Starting at the line that contains "The height and", write out every line through the end of the records below exactly as it appears, and leave out all pictures.

### Extracted information ###

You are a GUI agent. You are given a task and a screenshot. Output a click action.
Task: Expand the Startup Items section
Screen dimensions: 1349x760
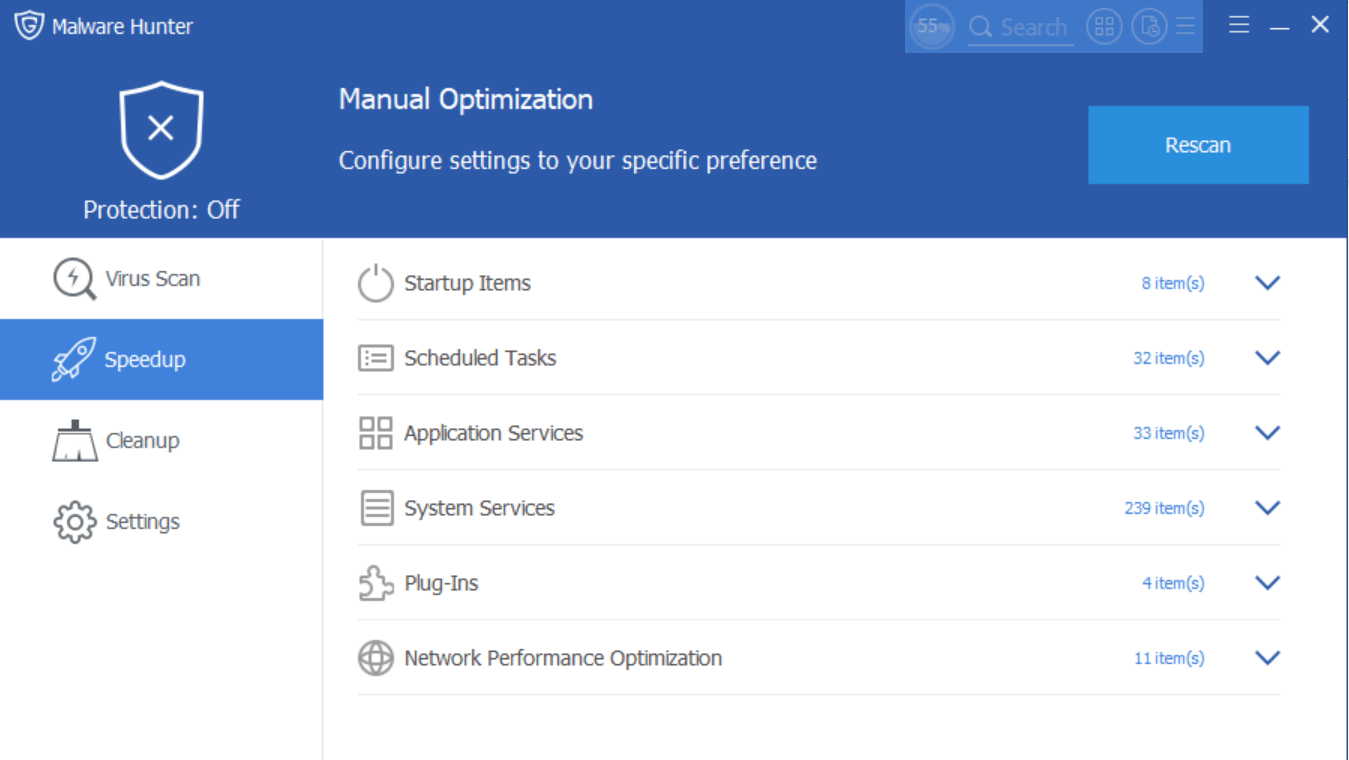1267,283
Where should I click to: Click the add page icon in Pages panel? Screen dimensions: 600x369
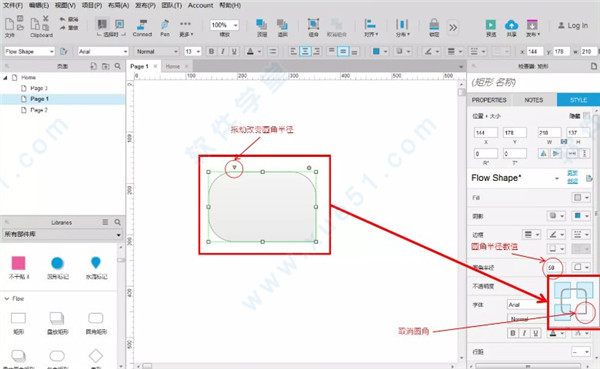[93, 66]

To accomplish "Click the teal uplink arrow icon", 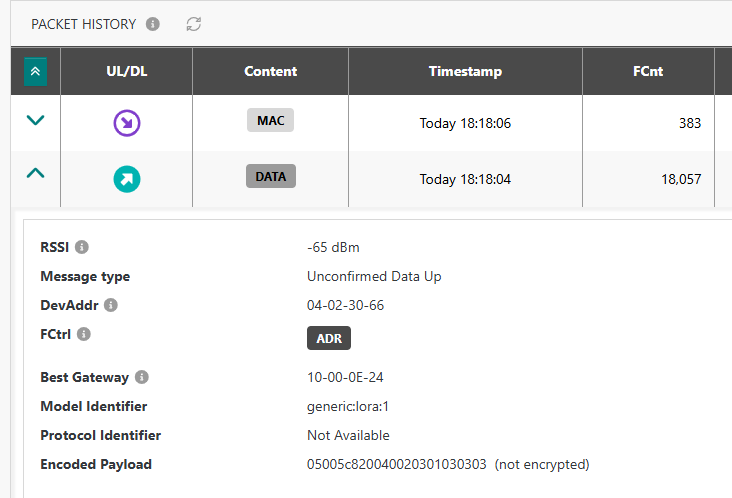I will point(127,179).
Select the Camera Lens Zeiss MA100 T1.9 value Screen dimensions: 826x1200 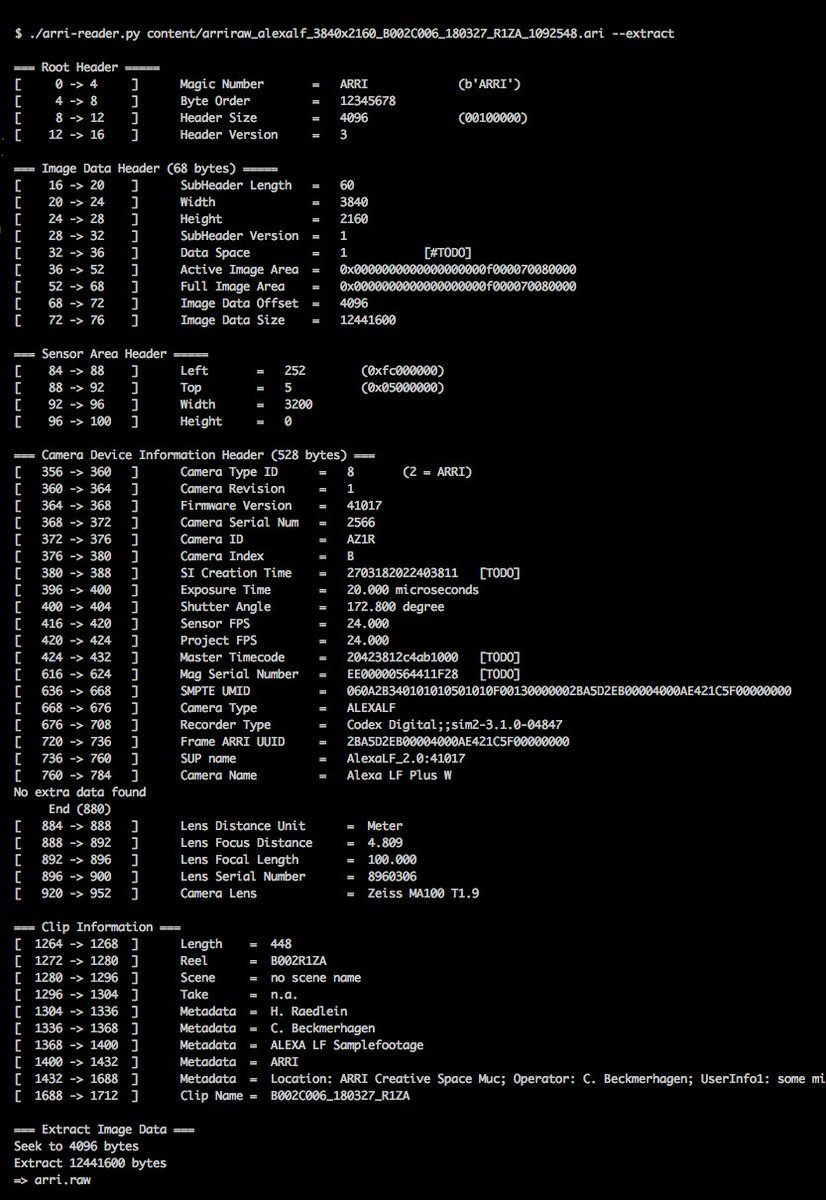click(412, 893)
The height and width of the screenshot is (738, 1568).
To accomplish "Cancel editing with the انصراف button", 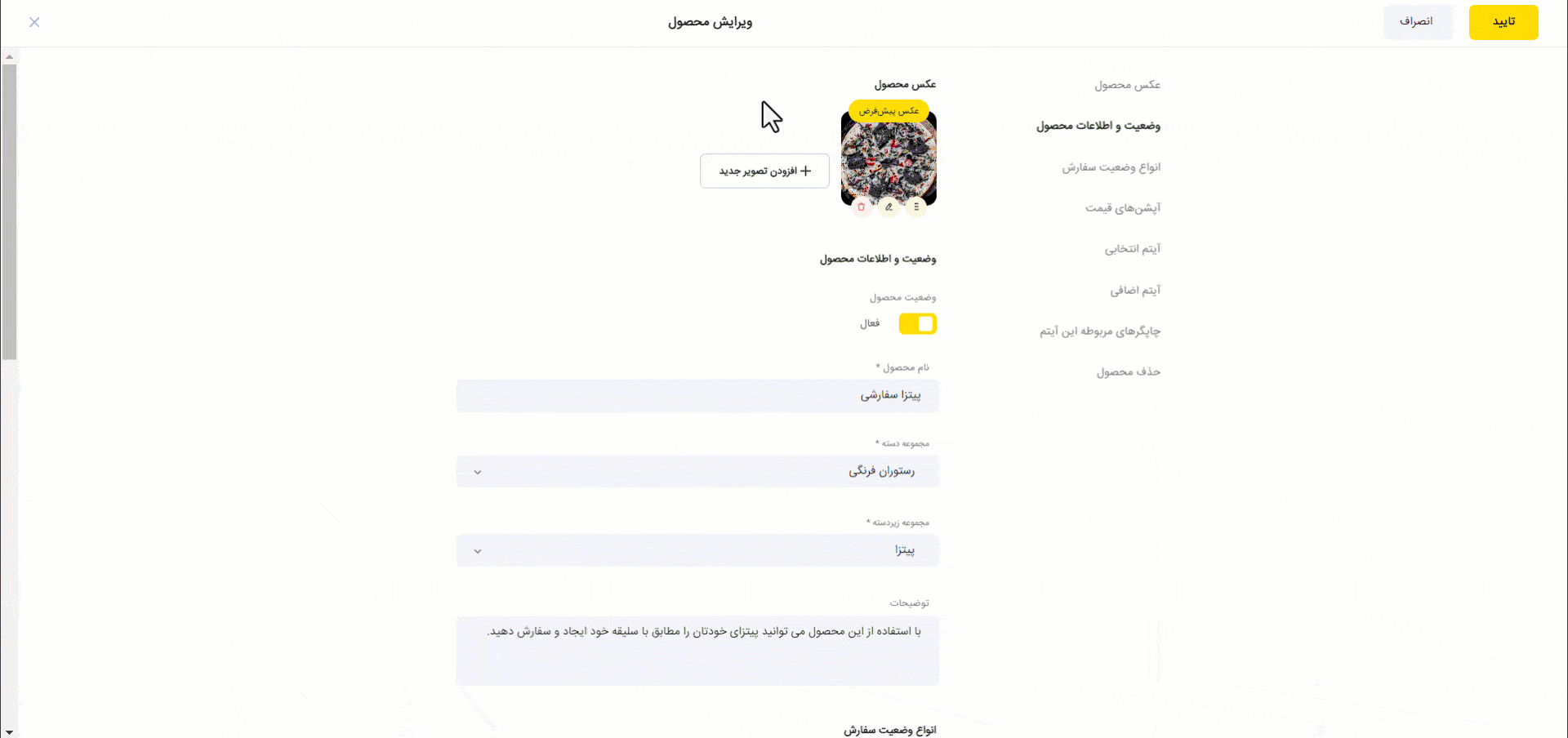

###

### [Result of this exercise]
The height and width of the screenshot is (738, 1568).
To accomplish "Cancel editing with the انصراف button", 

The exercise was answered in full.